- [How to complete this task]: Go to the line that contains "Task: Open the song title 幻日". Restate that line and each one after it exactly, through the end of the records, without pictures.

- [Extracted entries]:
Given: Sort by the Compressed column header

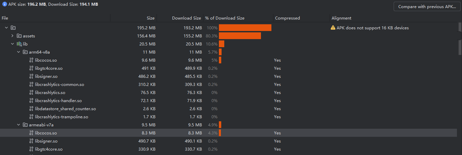Looking at the screenshot, I should (x=287, y=18).
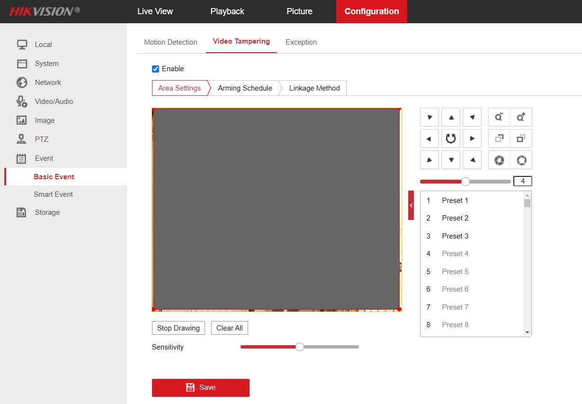Pan camera right with the right arrow
The width and height of the screenshot is (582, 404).
click(472, 138)
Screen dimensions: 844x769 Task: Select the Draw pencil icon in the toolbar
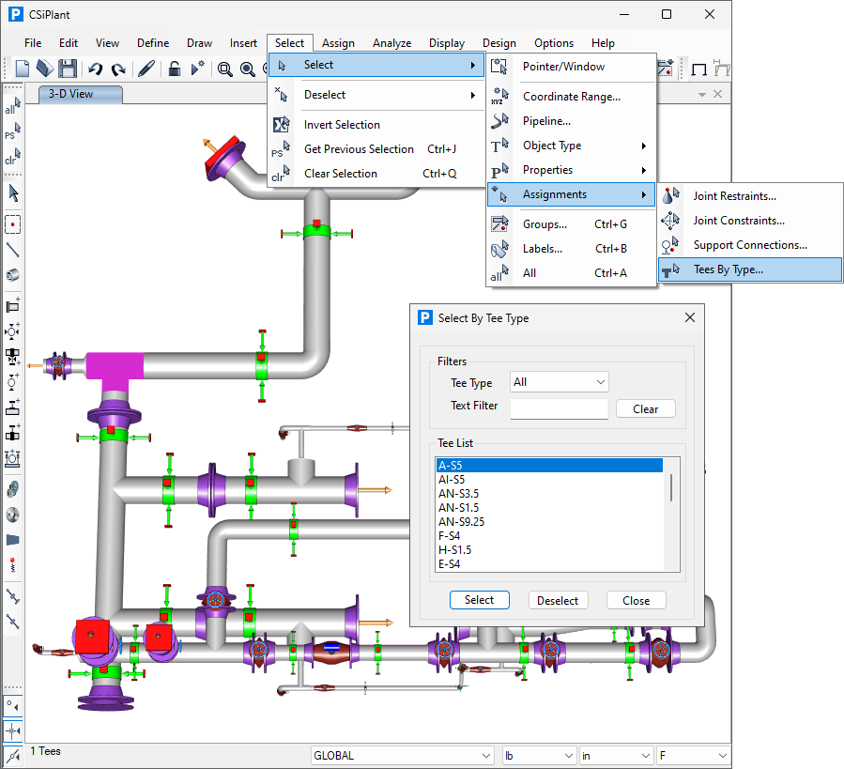(x=146, y=69)
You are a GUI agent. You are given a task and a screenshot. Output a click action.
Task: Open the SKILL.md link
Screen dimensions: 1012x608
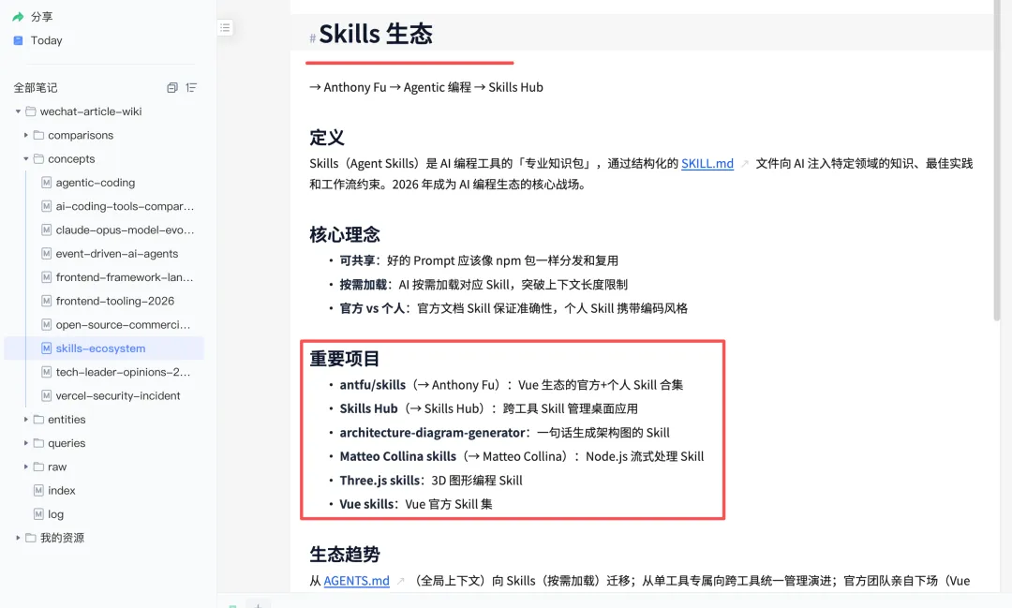pyautogui.click(x=707, y=162)
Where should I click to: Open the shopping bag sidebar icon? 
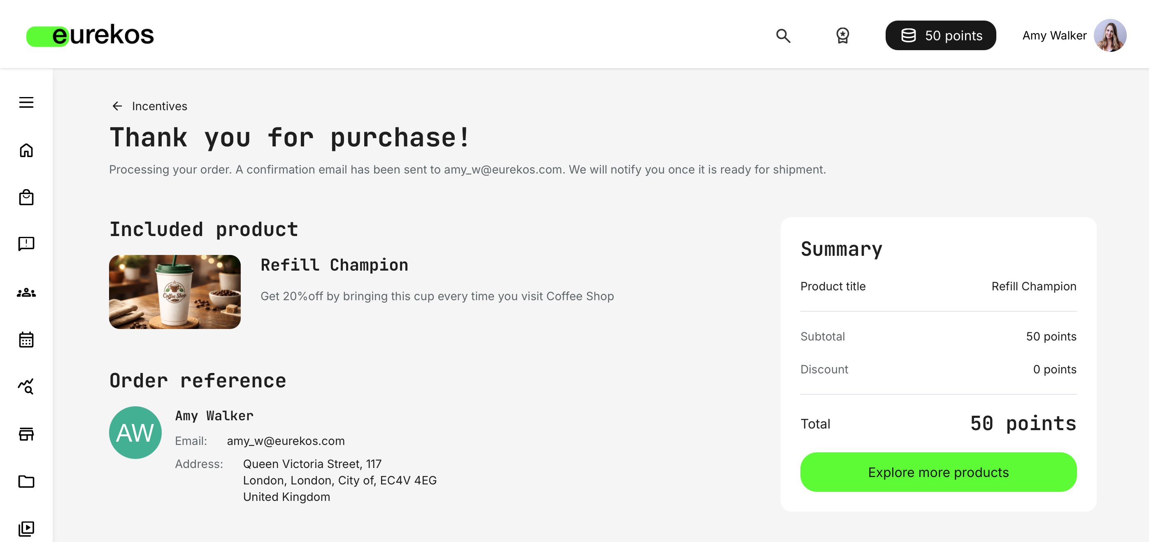pyautogui.click(x=26, y=197)
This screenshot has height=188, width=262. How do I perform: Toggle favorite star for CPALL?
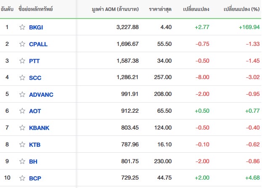22,44
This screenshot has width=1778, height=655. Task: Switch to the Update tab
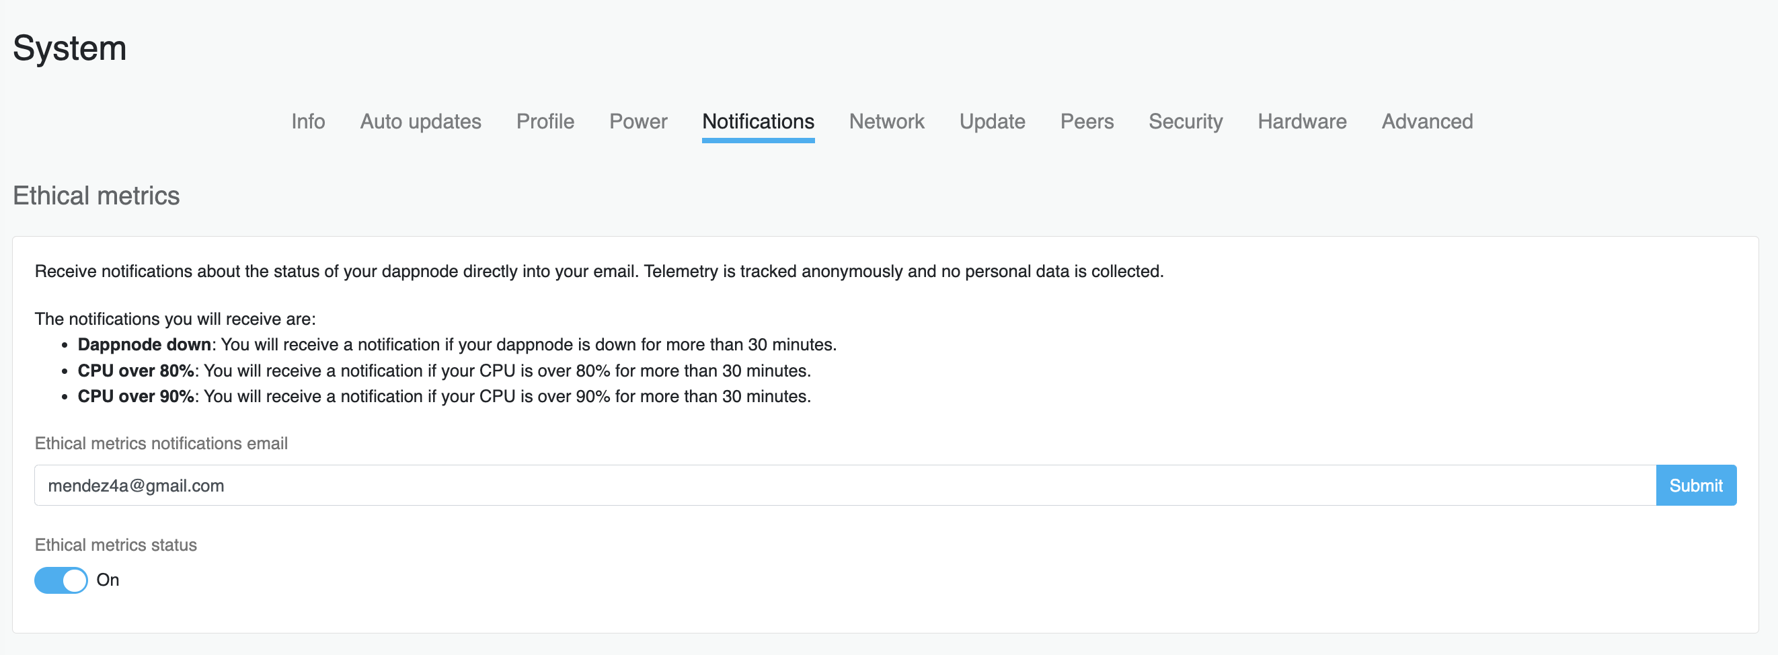pos(992,121)
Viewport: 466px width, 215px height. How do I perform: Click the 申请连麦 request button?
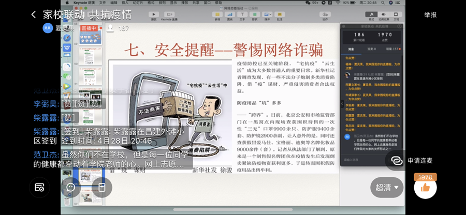420,160
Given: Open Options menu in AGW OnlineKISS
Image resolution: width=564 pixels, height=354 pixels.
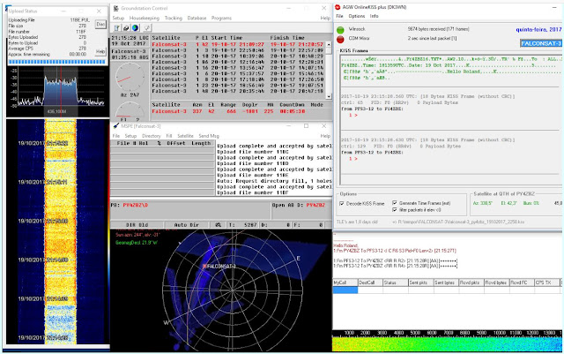Looking at the screenshot, I should coord(356,16).
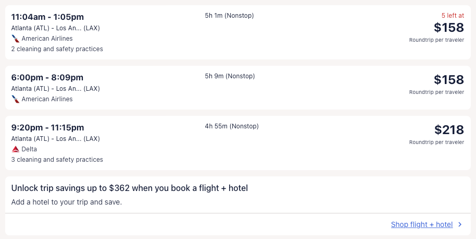The width and height of the screenshot is (476, 239).
Task: Click the 5h 9m (Nonstop) duration label
Action: [230, 76]
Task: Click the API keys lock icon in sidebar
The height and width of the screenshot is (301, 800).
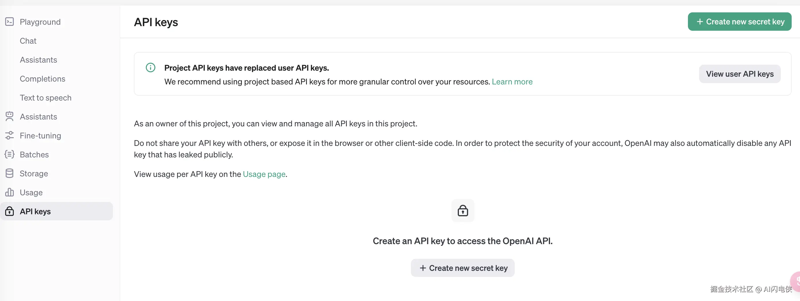Action: tap(10, 211)
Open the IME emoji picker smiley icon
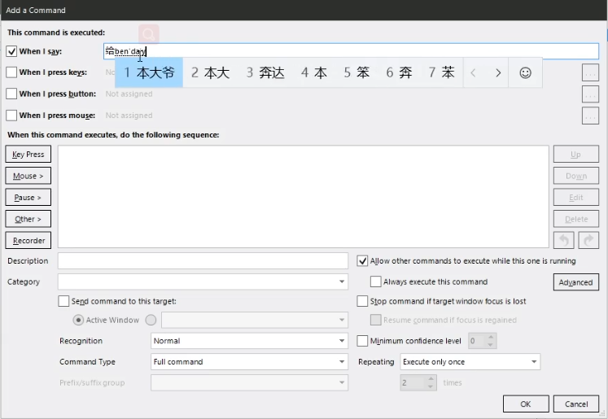Screen dimensions: 608x419 [526, 72]
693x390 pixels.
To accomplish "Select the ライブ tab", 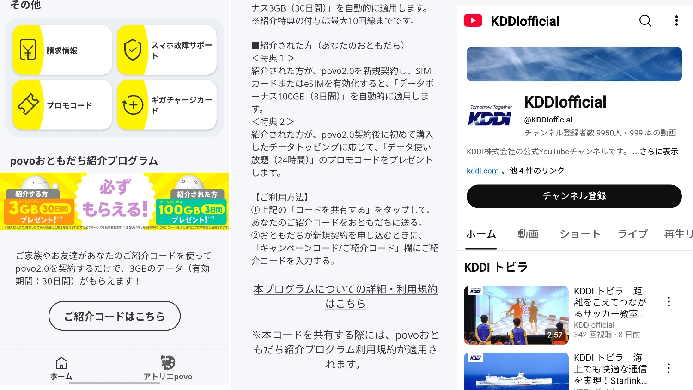I will (x=632, y=234).
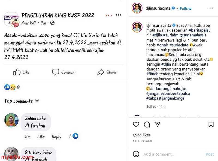Like Zaliha Leha's comment
Screen dimensions: 218x161
coord(41,136)
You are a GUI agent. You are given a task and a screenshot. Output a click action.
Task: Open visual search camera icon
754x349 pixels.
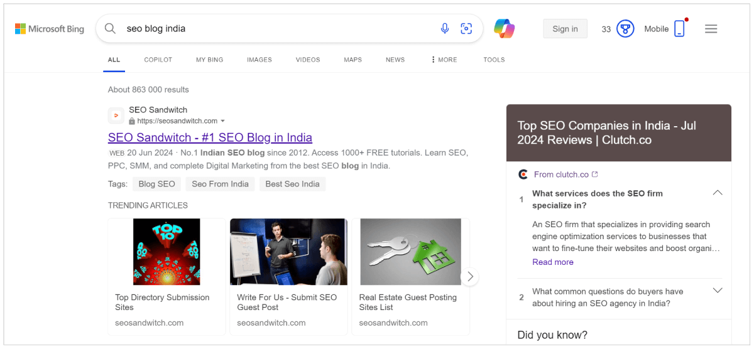click(466, 28)
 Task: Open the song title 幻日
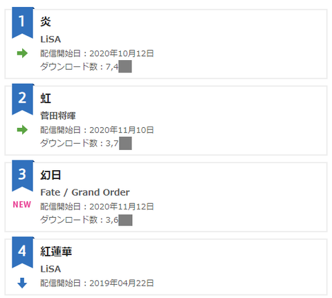(50, 175)
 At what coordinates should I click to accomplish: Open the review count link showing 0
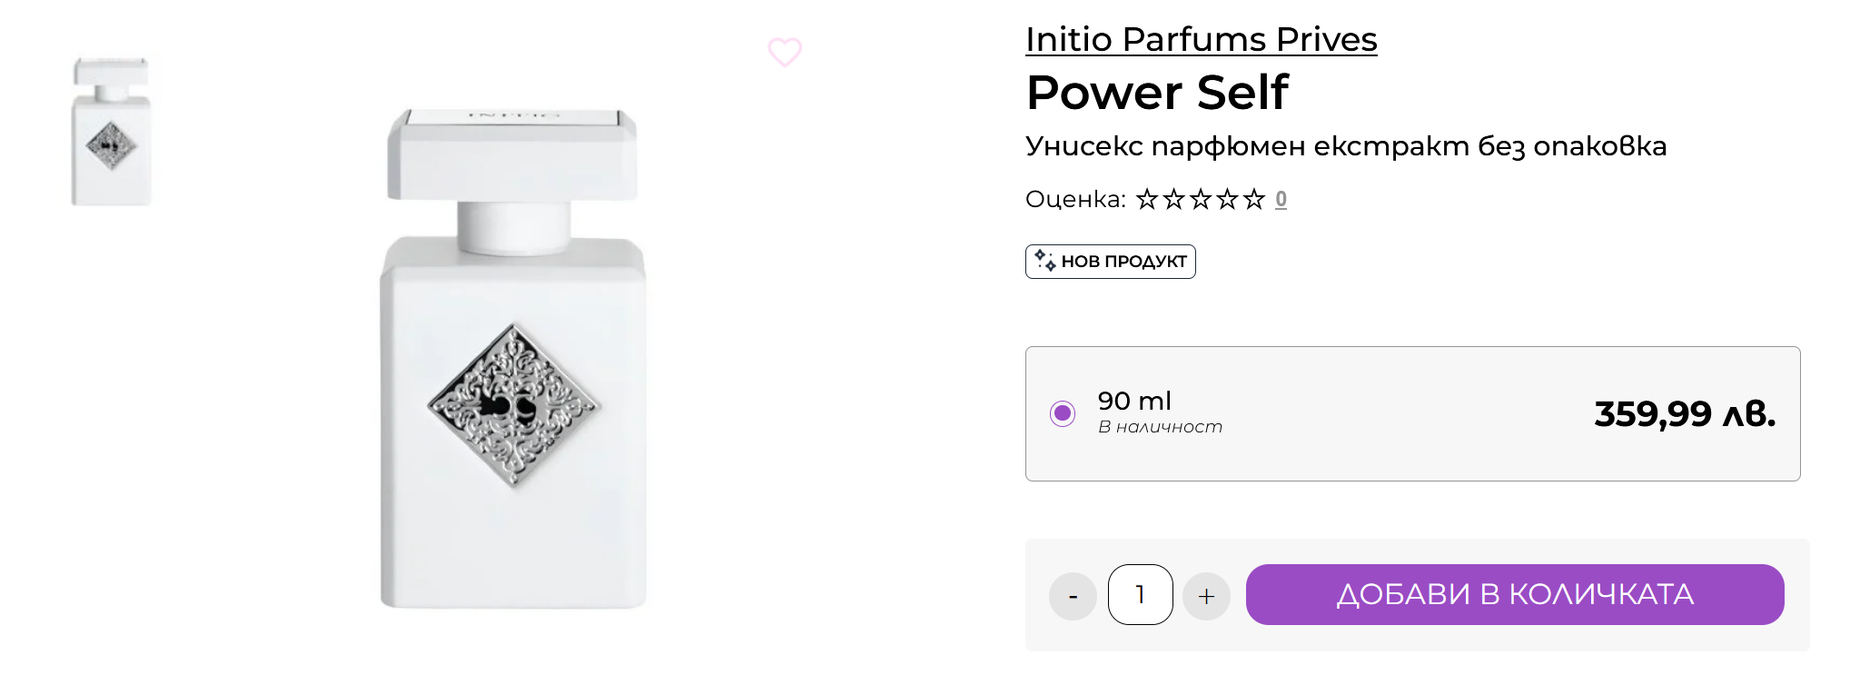click(x=1281, y=199)
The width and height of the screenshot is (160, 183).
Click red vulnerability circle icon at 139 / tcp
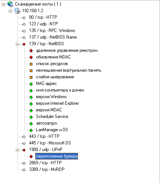pos(24,44)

- [Written response]:
 Task: Open the song title 幻日
(50, 175)
 At what coordinates should I click to accomplish: Open the review count link showing 0
click(x=1281, y=199)
The width and height of the screenshot is (160, 183).
Click red vulnerability circle icon at 139 / tcp
pos(24,44)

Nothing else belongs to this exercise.